- Passage shown:
....

Thanks for the tip, i got the training process of TokenPose up and running! One disadvantage I encountered with TokenPose is, that the pretrained models from HRNet are unusable for the current network architecture. Apparently the pretrained model comes with a 'final_layer' which can't be found in the TokenPose architecture.

josebert2 commented 2 years ago

Ultimately I encountered another problem. Validation Loss is not decreasing at all while training the model. So i did some digging and found following passage in the corresponding paper for SimDR:

But for HRNet [29] and TokenPose [17], they have no extra independent modules as the decoder. To apply SimDR to them, we directly append an extra linear layer to the original HRNet and replace the MLP head of TokenPose with a linear layer.

....

- Data section:
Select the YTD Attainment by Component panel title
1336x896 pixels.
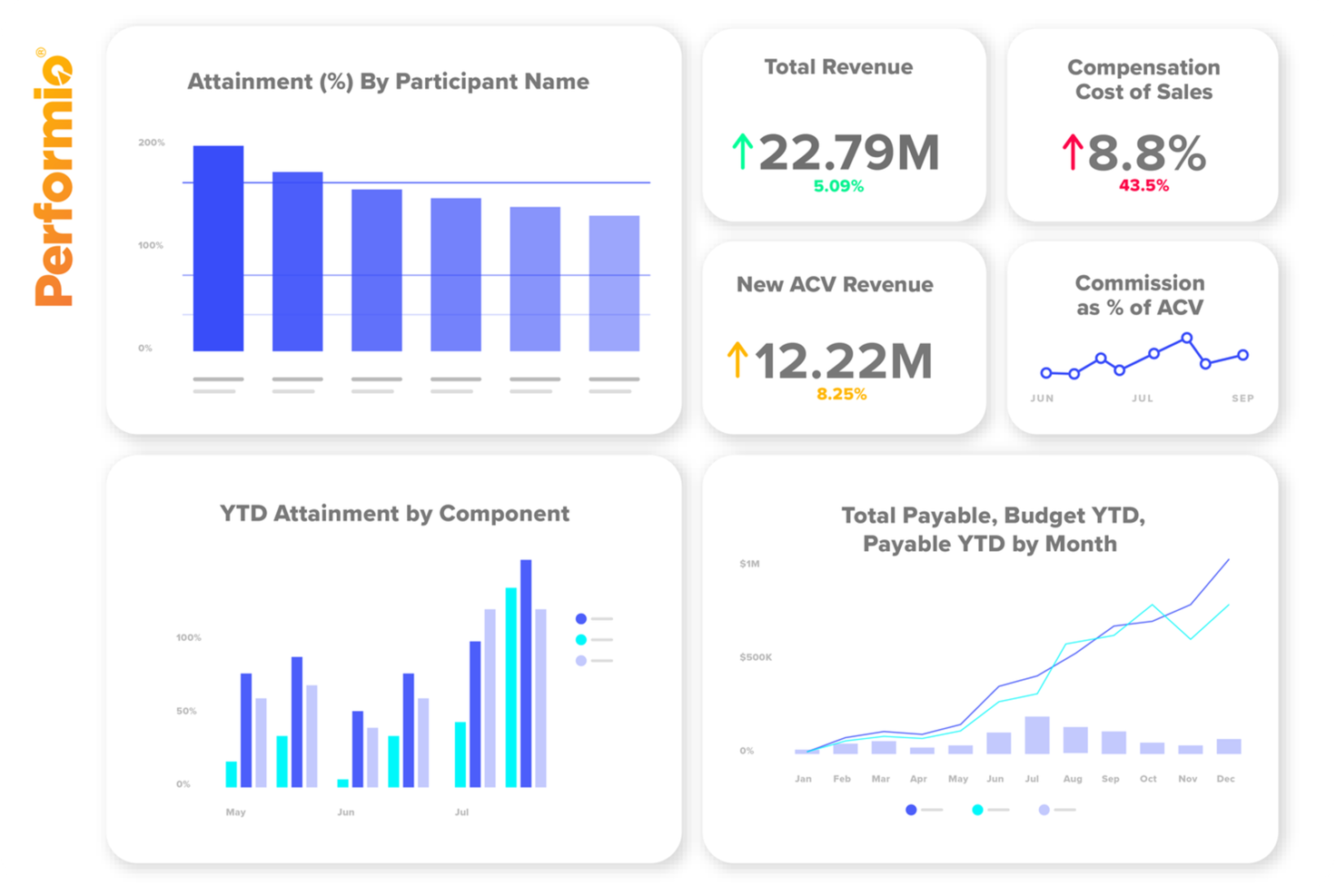394,514
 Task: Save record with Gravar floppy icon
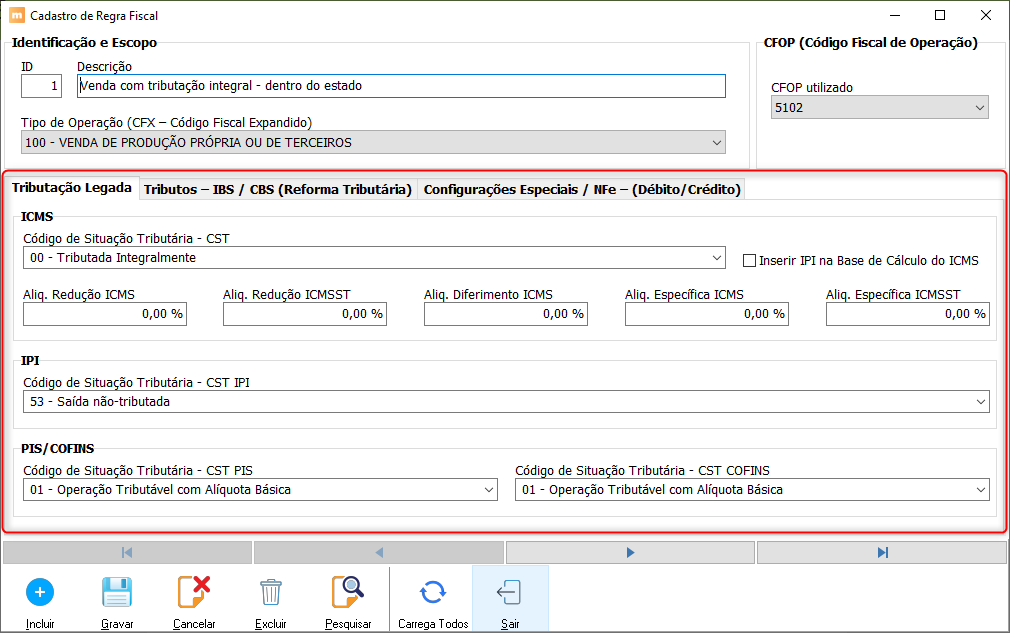click(117, 592)
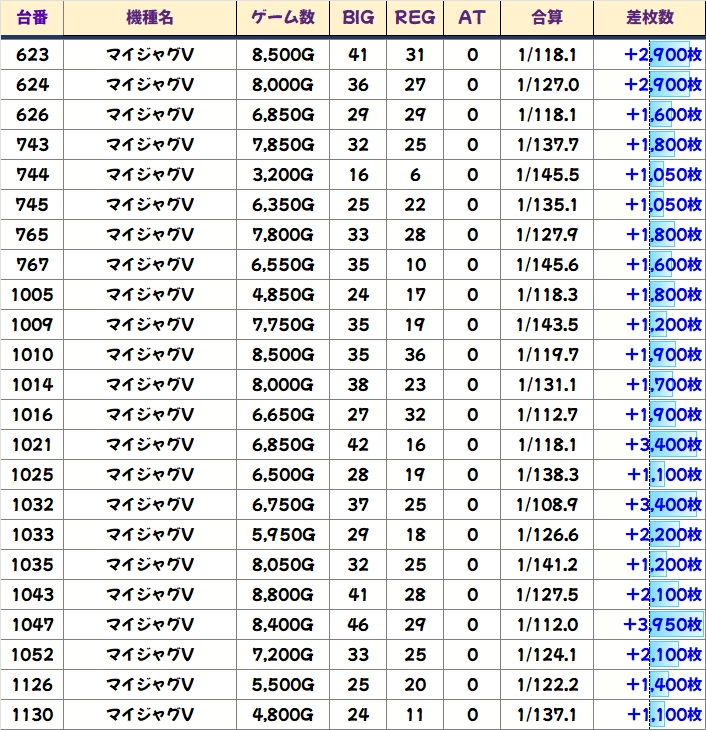The image size is (706, 730).
Task: Sort by the ゲーム数 column header
Action: point(283,18)
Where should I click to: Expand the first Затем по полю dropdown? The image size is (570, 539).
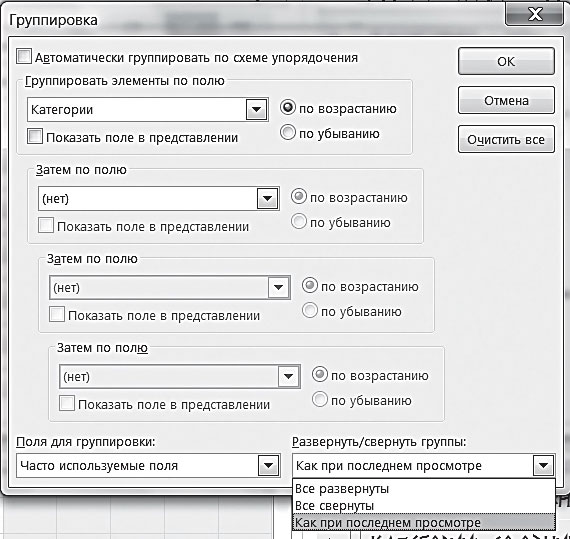[x=268, y=198]
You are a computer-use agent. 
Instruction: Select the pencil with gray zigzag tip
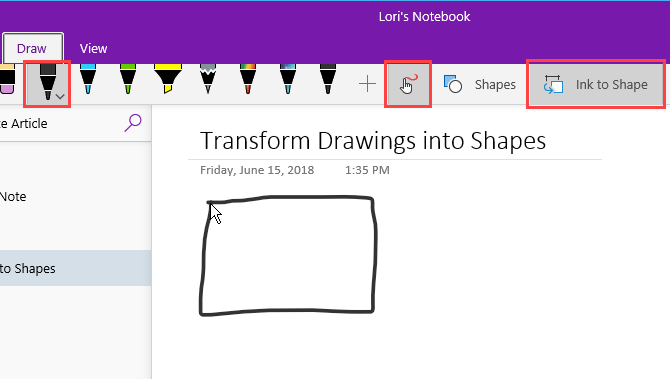pyautogui.click(x=208, y=79)
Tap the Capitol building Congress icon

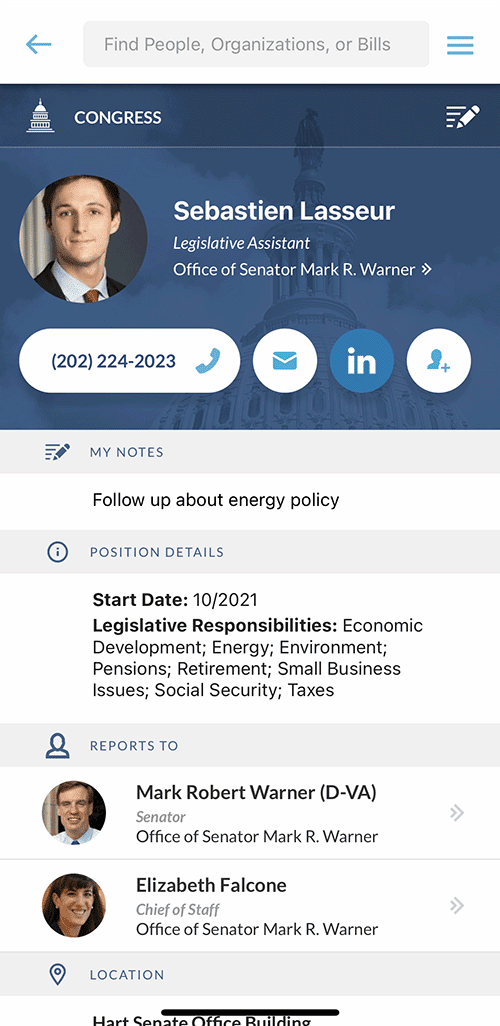(41, 116)
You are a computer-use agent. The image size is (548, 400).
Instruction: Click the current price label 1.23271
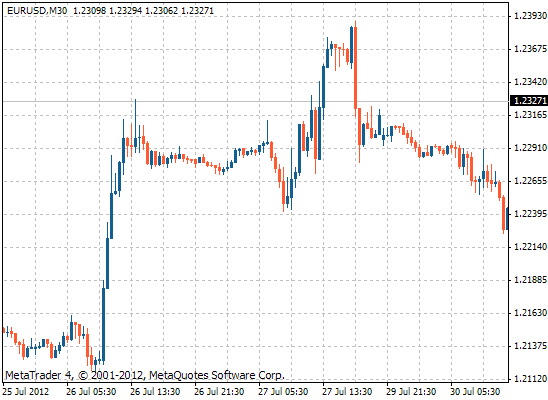click(x=529, y=101)
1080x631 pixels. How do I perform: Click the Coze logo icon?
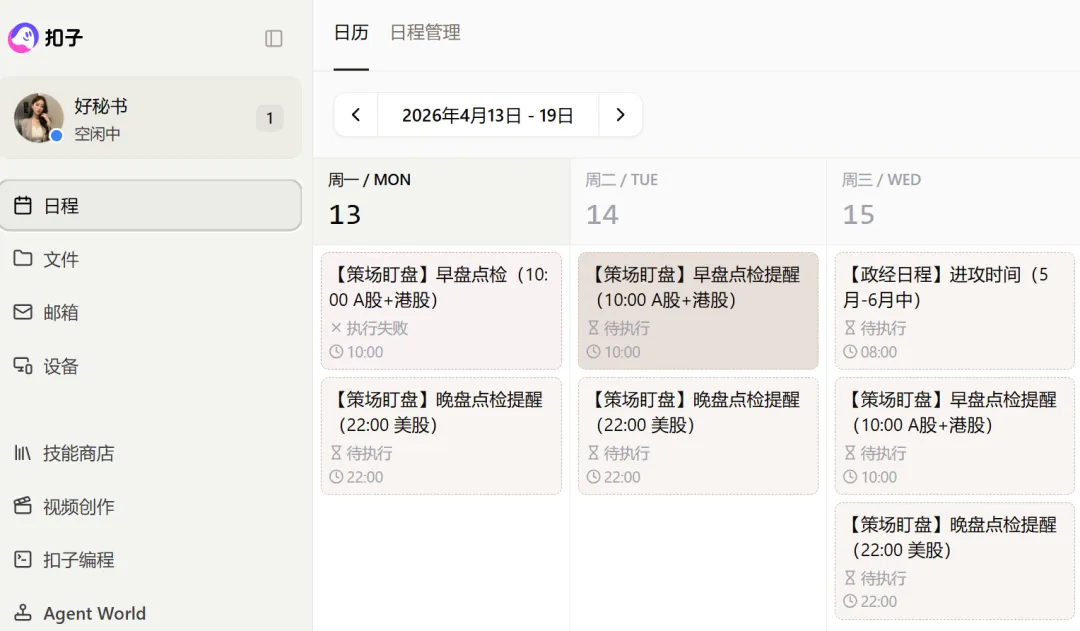pyautogui.click(x=23, y=38)
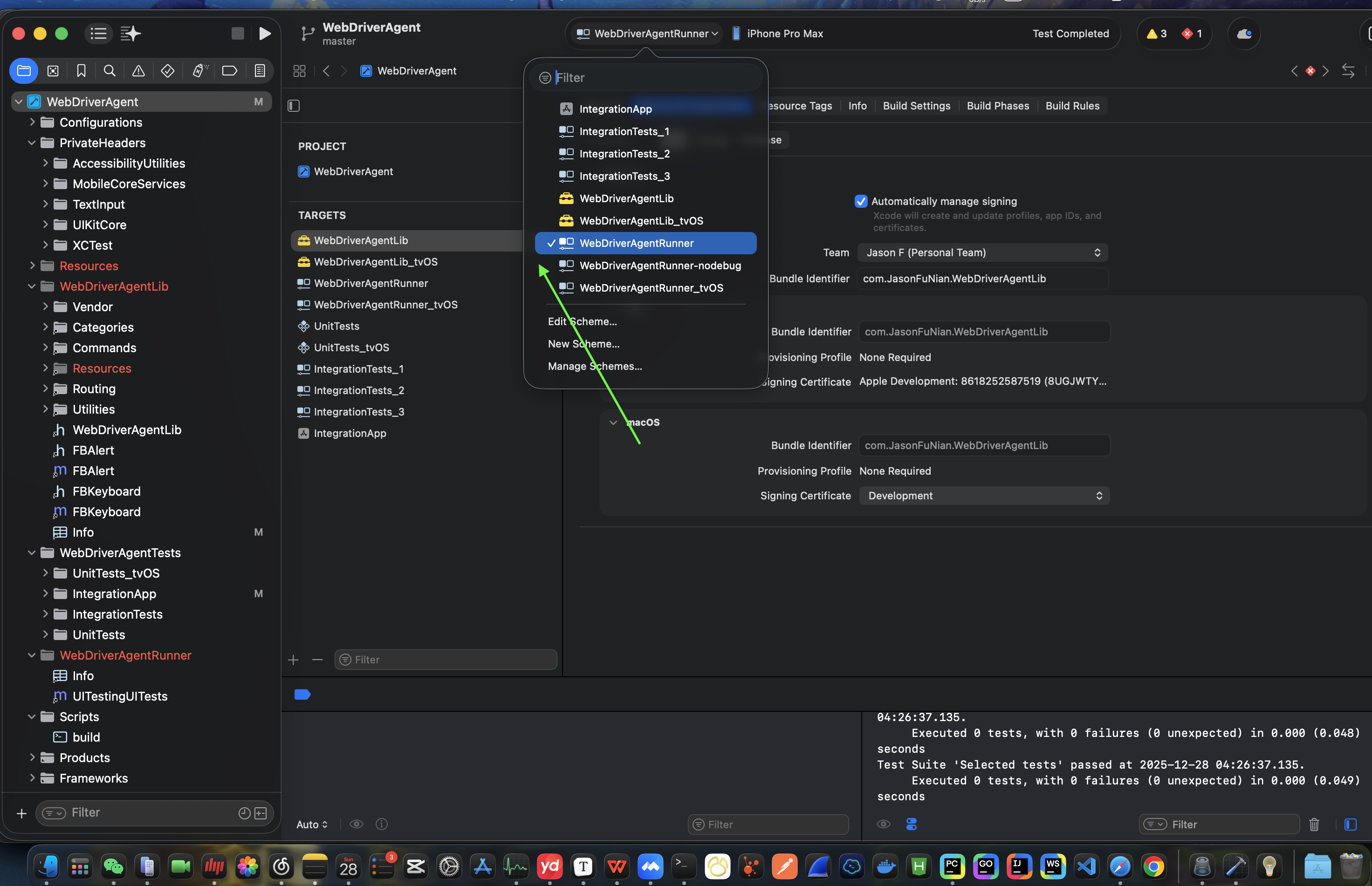
Task: Show the Bookmark navigator
Action: [81, 71]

....

- Aim of the exercise: Reproduce the part of the TokenPose forum thread between "Ultimately I encountered" and "a linear layer.", inclusive, word for word. Work only from the TokenPose forum thread, not the records.

- Answer to the exercise:
Ultimately I encountered another problem. Validation Loss is not decreasing at all while training the model. So i did some digging and found following passage in the corresponding paper for SimDR:

But for HRNet [29] and TokenPose [17], they have no extra independent modules as the decoder. To apply SimDR to them, we directly append an extra linear layer to the original HRNet and replace the MLP head of TokenPose with a linear layer.